And because of the vSphere CNS feature, we can see much of the Kubernetes information related to this volume bubbled up in the vSphere Client, details of which I have mentioned many times before in this blog. However, I wanted to add it here again to highlight how the CSI driver used by TKG integrates with the CNS feature.

The volume is also visible in the vSAN File Service File Share view:

A final step is to deploy two Pods to show that they are able to share access to the same RWX PV.

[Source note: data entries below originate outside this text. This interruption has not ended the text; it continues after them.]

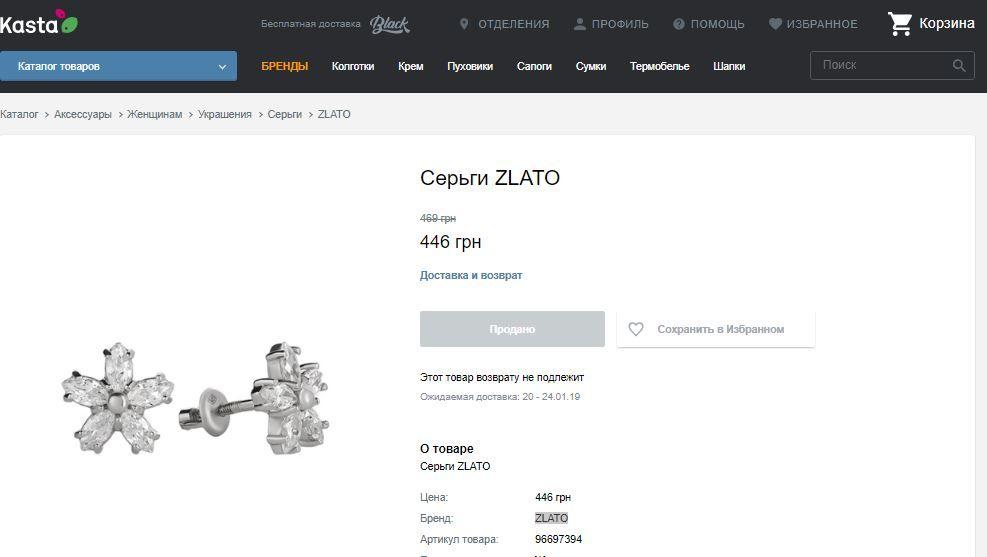Select the Пуховики category
This screenshot has width=987, height=557.
[x=470, y=67]
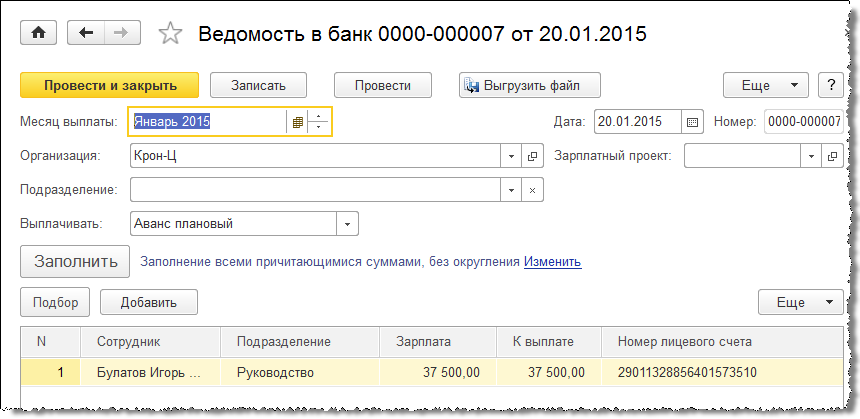Expand the Зарплатный проект dropdown
This screenshot has height=419, width=860.
pos(811,156)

cormac@cormac-tkgm:~$ cat file-pod-a.yaml
apiVersion: v1
kind: Pod
metadata:
  name: file-pod-a
spec:
  containers:
  - name: file-pod-a
    image: "cormac-tkgm.corinternal.com/library/busybox"
    volumeMounts:
    - name: file-vol
      mountPath: "/mnt/volume1"
    command: [ "sleep", "1000000" ]
  volumes:
    - name: file-vol
      persistentVolumeClaim:
        claimName: file-pvc-demo-5g


cormac@cormac-tkgm:~$ cat file-pod-b.yaml
apiVersion: v1
kind: Pod
metadata:
  name: file-pod-b
spec:
  containers:
  - name: file-pod-b
    image: "cormac-tkgm.corinternal.com/library/busybox"
    volumeMounts:
    - name: file-vol
      mountPath: "/mnt/volume1"
    command: [ "sleep", "1000000" ]
  volumes:
    - name: file-vol
      persistentVolumeClaim:
        claimName: file-pvc-demo-5g


cormac@cormac-tkgm:~$ kubectl apply -f file-pod-a.yaml
pod/file-pod-a created


cormac@cormac-tkgm:~$ kubectl apply -f file-pod-b.yaml
pod/file-pod-b created


cormac@cormac-tkgm:~$ kubectl get pods
NAME         READY   STATUS              RESTARTS   AGE
file-pod-a   1/1     Running             0          9s
file-pod-b   0/1     ContainerCreating   0          4s


cormac@cormac-tkgm:~$ kubectl get pods
NAME         READY   STATUS    RESTARTS   AGE
file-pod-a   1/1     Running   0          36s
file-pod-b   1/1     Running   0          31s
And if we return to CNS, we can see both Pods associated with the PV in Kubernetes objects view:

So yes, you can use vSAN File Services for read-write-many container volumes with the multi-cloud edition of TKG.